#### Exercise brief
Lay out every line of the items below as a Markdown table with two columns, Row and Line, skipping any blank lines. Leave the pictures out of the table.

▬▬▬

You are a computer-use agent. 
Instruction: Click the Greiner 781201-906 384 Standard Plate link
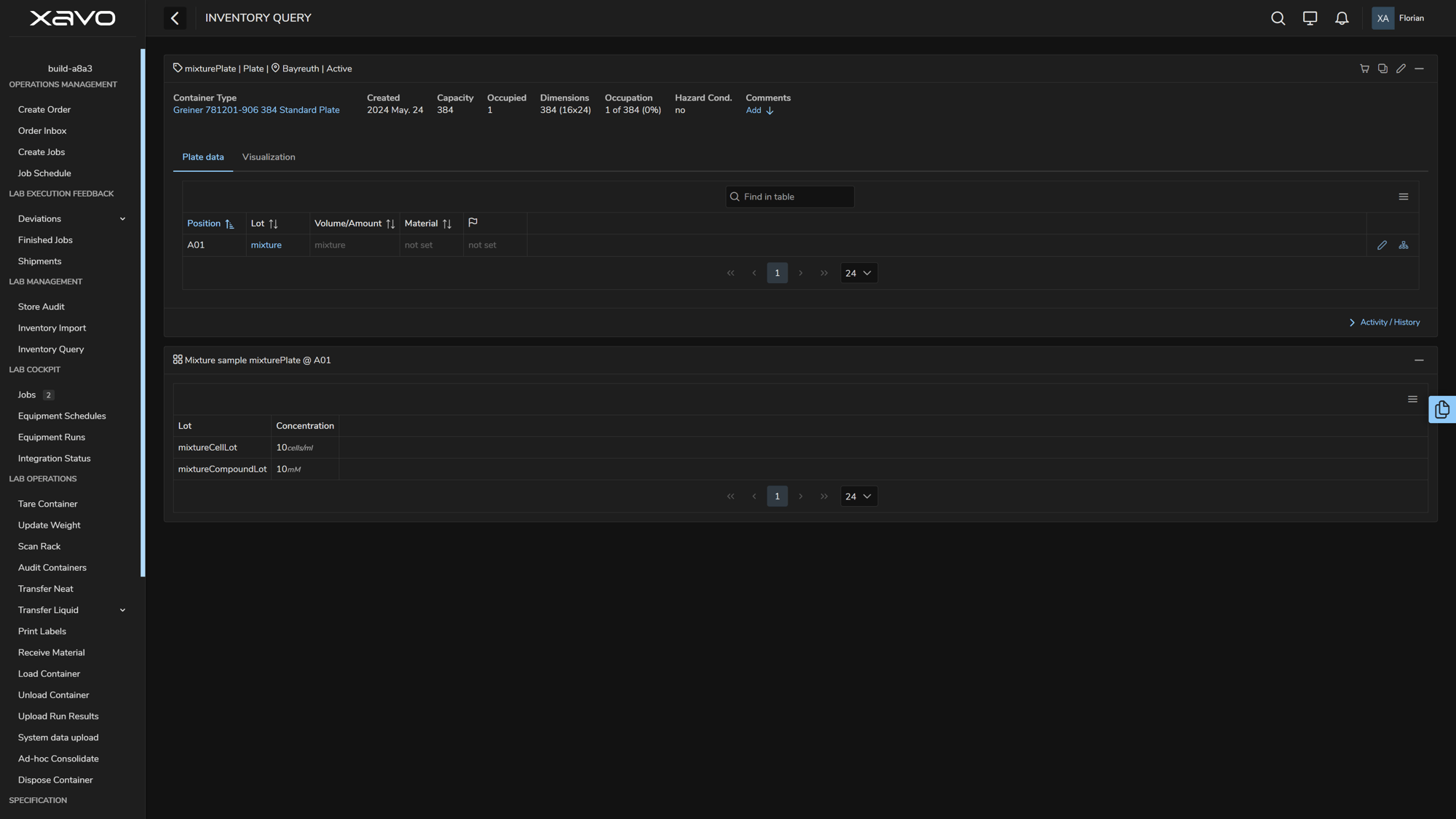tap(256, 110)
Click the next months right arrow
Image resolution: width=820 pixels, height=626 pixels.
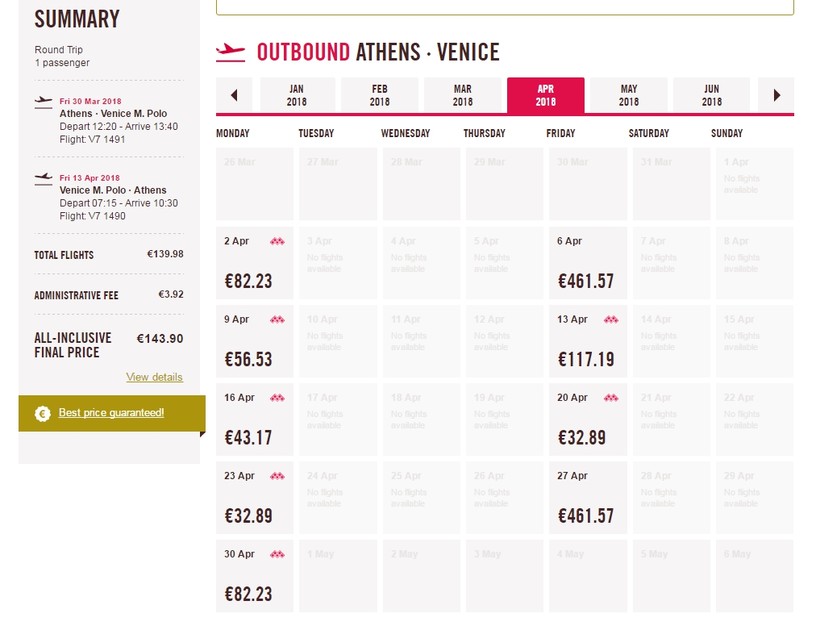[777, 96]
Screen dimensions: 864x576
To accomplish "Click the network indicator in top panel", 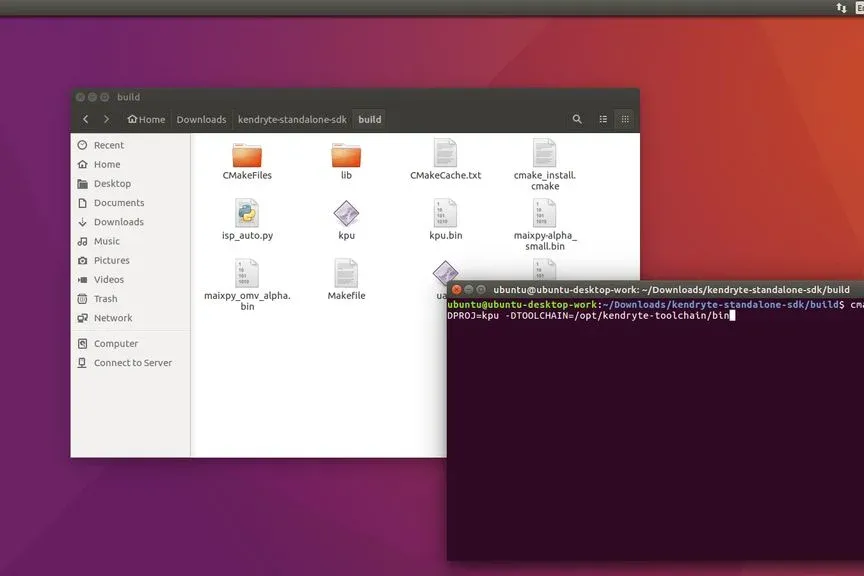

▬▬▬

#### Exercise result
| Row | Line |
|---|---|
| 1 | You are a computer-use agent.  |
| 2 | Instruction: Click the Greiner 781201-906 384 Standard Plate link |
| 3 | tap(256, 110) |
| 4 | Click the next months right arrow |
| 5 | Image resolution: width=820 pixels, height=626 pixels. |
| 6 | [777, 96] |
| 7 | Screen dimensions: 864x576 |
| 8 | To accomplish "Click the network indicator in top panel",  |